Under normal laboratory conditions, adult fruit flies have an average lifespan of seven days. The average fruit fly would have therefore outlived the tentative Medicare buy-in compromise presented by the gang of 10 Senators this last week.
Senator Lieberman was the immediate and proud killer. Yet as Amy Goldstein makes plain, other assassins waited in the wings, including physician groups, community hospitals, otherwise-progressive senators from rural states. There is a useful lesson here. Democrats have cast insurers as the all-purpose villain in health care reform. There are sound political reasons to do so. Particularly in the non-group market, the industry certainly lives down to its villainous stage role.

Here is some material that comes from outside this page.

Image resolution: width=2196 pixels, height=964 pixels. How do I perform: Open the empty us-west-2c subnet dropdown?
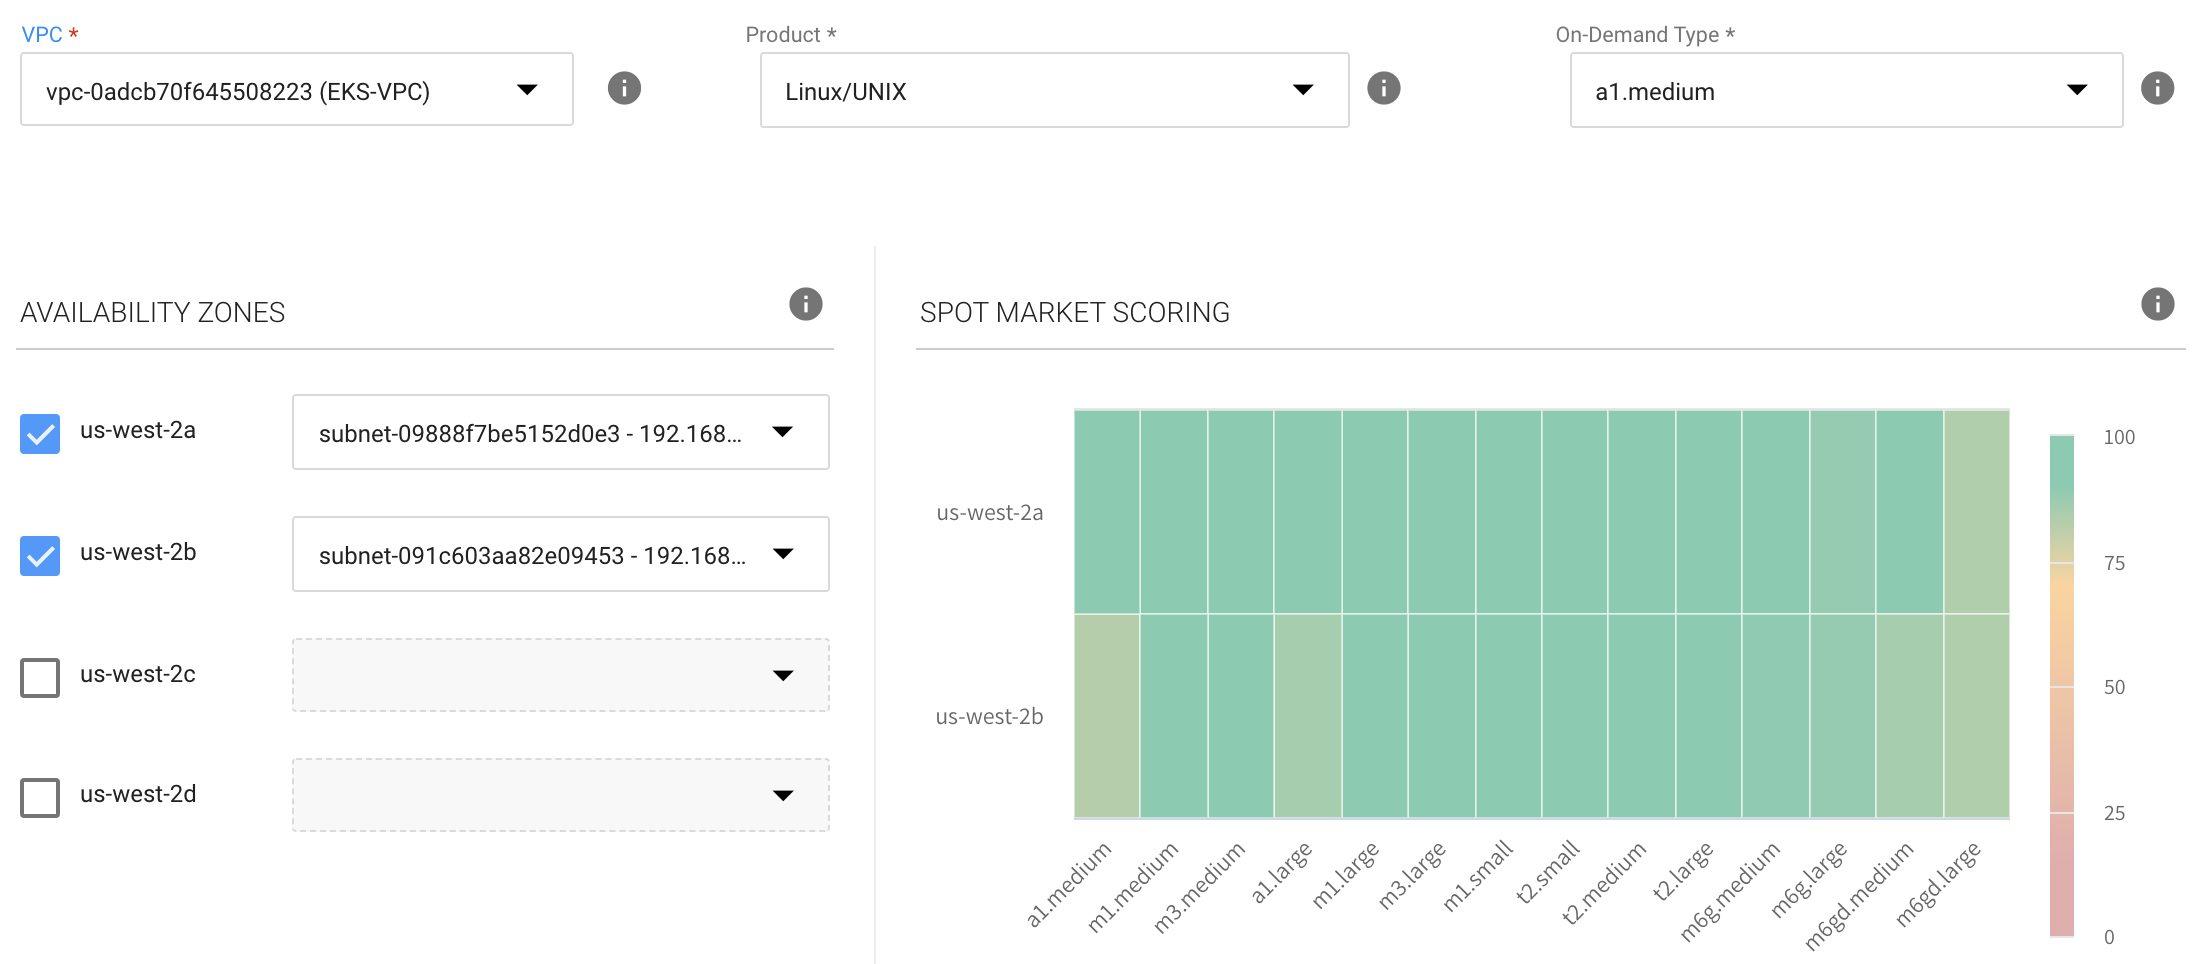pyautogui.click(x=560, y=675)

We should recognize, however, that strategic imperatives and message discipline can cloud analytic clarity. Virtually the entire supply side of the medical economy has a strong economic interest in constraining the growth and bargaining power of Medicare. This includes traditional targets of liberal wrath such as big Pharma and device manufacturers. It also includes warmer and fuzzier constituencies, too: community hospitals, the Mayo Clinic, academic medical centers and many others. Effective cost control requires us to stringently bargain with these institutions. They will resist efforts to strengthen government's bargaining leverage to accomplish this task. As we saw in the demise of this modest but worthy Medicare compromise, our failure to confront this political fact brings real human and financial costs.
A few words about the substance. Near-seniors age 55-64 face serious risks that make them a natural constituency for health reform. Too young for Medicare, but old enough to face marked health risks, this group includes the most immediate victims of preexisting condition exclusions, large medical expenses and accompanying bankruptcies, chronic illness and disabilities. Not surprisingly, then, polls indicate that this group ranks among the most enthusiastic supporters of health reform. Equally unsurprising, support for health reform plummets at age 65, once seniors secure Medicare coverage.
Based on what we know, the proposed Medicare buy-in would have been helpful, but it would have had a very small immediate effect. Over the next several years, the main beneficiaries would apparently have been a small population of men and women with chronic illnesses eligible for high-risk pools, who suffer costly conditions and who have been uninsured. High-risk pools can be a useful stop-gap. They are not an effective or humane long-term policy. We don;'t know enough details to evaluate Medicare buy-in as a specific policy. Over the long-term, liberal hopes matched provider and conservative fears about where this might head. These possibilities were enough to prove fatal in a world in which reform requires 60 Senate votes.
Now that the buy-in is dead, those who favor reform should move on to address the serious problems millions of near-seniors face, and would have faced even if the buy-in had become law. Near-seniors need strong regulation to prevent insurer discrimination on the basis of illness or disability. They need generous affordability credits and better protections against high out-of-pocket costs, particularly for those with incomes around 300 percent of the poverty line. They need rapid implementation of health insurance exchanges, which are several years off.
The buy-in deserves an honest obituary. We should mourn its quick death and what might have been. It's now time to pass the bill, and to focus on essential details that remain to be done. In doing so, we should remember who killed the buy-in, and others who were happy to see it dead. As we move to secure the rudiments of universal coverage, we can't wage every fight. When the current health reform is done and we look more seriously to control costs, we'll be fighting other battles soon enough.
Michael,
As with sausage, this legislation will be most appealing when fully cooked...and it isn't even in the skillet yet. As usual, you are right...that the "gaming" by practioners will continue if unenforced, and if kept unduly complicated. The key to reimbursment coding "games" is in assigning the appropriate (and defensible) diagnosis codes. Docs can too often blame their $10/hour staff for using the wrong billing code...but they have no defense in using the wrong diagnosis code that comes only from the docs lips. Even Doctor Nip&Tuck knows what is cosmetic and what is reconstructive. That's where our Medicare police need to concentrate. With pending new cuts in Medicare reimbursement now slated for 1Q2010, the pressure will even highten for unscrupulous practices to cheat...and even more the need to tighten the controls that are needed to curtail costs at the point of delivery.
Follow the money trail. It's blazed not with crumbs...but with cash!